Tragödie am Himmelhorn
Vor mehr als 60 Jahren starben drei Brüder beim schlimmsten Bergunglück in der Geschichte Oberstdorfs – Wie der Tod der gläubigen jungen Männer das Leben ihrer Familie bis heute prägt
Der Sonntag, an dem für Familie Krebs eine Welt zusammenbrach und eine neue begann, lockte wie ein Versprechen. Am Himmel prangten die letzten Sterne, die Bergluft war frisch und klar, und in der Morgendämmerung schimmerten die Gipfel rund um Oberstdorf wie freundliche Riesen.

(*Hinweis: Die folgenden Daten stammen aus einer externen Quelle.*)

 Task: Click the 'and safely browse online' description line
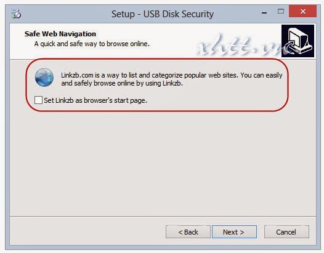(122, 83)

Endlich war er gekommen, der perfekte Spätsommertag, auf den die drei Brüder Martin, 21, Walter, 19, und Richard Krebs, 18, gewartet hatten. Kurz vor dem Aufstieg rückten sie ein letztes Mal in ihrer Kammer im elterlichen Anwesen zusammen. Sie lasen in der Bibel, knieten nieder zum Gebet. Wie jeden Morgen stärkten sich die drei jungen Männer mit der Losung aus dem christlichen Buch „Lichtstrahlen“für die anstehenden Aufgaben. Jene, die sie sich am 2. September 1956 vorgenommen hatten, war besonders mächtig.

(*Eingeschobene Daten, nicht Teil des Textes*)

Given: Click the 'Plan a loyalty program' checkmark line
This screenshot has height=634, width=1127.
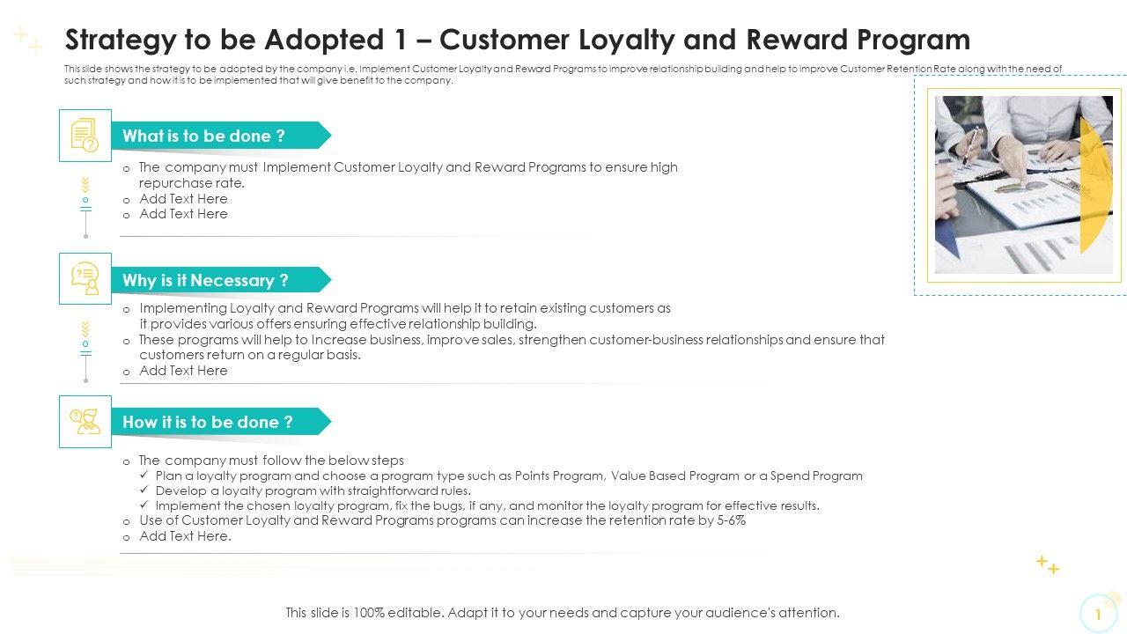Looking at the screenshot, I should (x=508, y=476).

Die drei nahmen eine der schwierigsten Routen im Allgäu in Angriff. Sie wollten über den gefürchteten Rädlergrat hinauf zum 2111 Meter hohen Steilgrasgipfel des Himmelhorns. Niemand aus ihrer Familie ahnte, dass sie diese Variante wählten. Vermutlich hätten ihre Eltern den Aufstieg verboten. Um sechs Uhr brachen sie mit ihren Rädern in Richtung Oytal auf.
Was die drei verband: Wagemut, Gottvertrauen, der Wunsch, bald in der Bergwacht anderen Menschen zu helfen, und ein 30 Meter langes Hanfseil. Zwei sichern, einer klettert – so hatten sie es gelernt.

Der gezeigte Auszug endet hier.